在 2025 年 1 月 20 日,北京月之暗面科技有限公司宣布了两项重要进展:

Kimi 推出了全新的 SOTA(最先进)模型——k1.5 多模态思考模型。

首次公开了 k1.5 模型的技术训练报告。

一、k1.5 多模态思考模型:性能突破

继 2024 年 11 月发布 k0-math 数学模型和 12 月发布 k1 视觉思考模型之后,Kimi 在短短三个月内再次带来了 k 系列强化学习模型的重大升级。k1.5 多模态思考模型在基准测试中表现出色,达到了 SOTA 级别的多模态推理和通用推理能力。

在 short-CoT(短链思考)模式下,Kimi k1.5 在数学、代码、视觉多模态和通用能力方面大幅超越了全球范围内的短链思考 SOTA 模型,例如 GPT-4o 和 Claude 3.5 Sonnet,领先幅度高达 550%。

而在 long-CoT(长链思考)模式下,Kimi k1.5 的数学、代码和多模态推理能力达到了 OpenAI o1 正式版的水平。这标志着全球范围内,首次有 OpenAI 之外的公司实现了 o1 正式版的多模态推理性能。

展望 2025 年,Kimi 将继续沿着技术路线图加速升级 k 系列强化学习模型,带来更多模态、更多领域的强大能力。

二、如何训练出 SOTA 模型?

随着 k1.5 多模态思考模型的发布,Kimi 技术团队首次公开了详细的技术报告,分享了在新技术范式下的模型训练探索之路。报告名为《Kimi k1.5:借助大语言模型实现强化学习的 Scaling》,感兴趣的朋友可以在 GitHub 查看完整内容。

这份技术报告揭示了 k1.5 模型设计和训练的关键要素:

长上下文扩展:研发团队将强化学习(RL)的上下文窗口扩展到 128k,发现随着上下文长度的增加,模型性能持续提升。关键在于使用部分展开(partial rollouts)技术,通过重用先前的轨迹来采样新的轨迹,从而避免了从头生成新轨迹的成本。这表明,上下文长度是通过大语言模型扩展强化学习的关键维度。

改进的策略优化:团队推导出 long-CoT 的 RL 公式,并采用在线镜像下降的变体进行稳健的策略优化。这一算法通过有效的采样策略、长度惩罚和数据配方的优化进一步改进。

简洁的框架:长上下文扩展与改进的策略优化相结合,形成了一个简洁的强化学习框架。由于上下文长度的扩展,模型能够学习到规划、反思和修正的能力,而无需依赖更复杂的技术(如蒙特卡洛树搜索、价值函数和过程奖励模型)。

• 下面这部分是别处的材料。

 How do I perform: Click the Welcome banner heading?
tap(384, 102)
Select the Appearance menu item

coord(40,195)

多模态能力:k1.5 模型在文本和视觉数据上联合训练,能够同时处理两种模态的信息。虽然在数学能力上表现出色,但对于依赖图形理解的几何题,由于输入格式的限制(如 LaTeX),仍有一定挑战。

此外,团队提出了 long2short 方法,利用 Long-CoT 技术改进 Short-CoT 模型,在短链思考推理方面取得了显著成果。例如,在 AIME 上达到 60.8 分,在 MATH500 上达到 94.6 分,在 LiveCodeBench 上达到 47.3 分,大幅超越了现有的短链思考模型(如 GPT-4 和 Claude Sonnet 3.5)。

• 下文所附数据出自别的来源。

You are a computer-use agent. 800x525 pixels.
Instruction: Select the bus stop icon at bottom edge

Kimi 团队希望通过这份技术报告,让更多的技术人才了解他们在模型训练方面的努力。如果有兴趣加入 Kimi,共同探索技术的无限可能,欢迎随时联系。

k1.5 多模态思考模型的预览版将陆续在 Kimi.com 网站和 最新版本的 Kimi 智能助手 app 上线。用户在使用过程中如果发现了模型切换按钮,就可以体验这一强大的新功能。

k1.5 模型擅长深度推理,能够帮助用户解决更复杂的难题。无论是难解的代码问题、数学难题,还是工作中的挑战,k1.5 都能提供有力支持。Kimi 期待与用户一起探索更广阔的世界。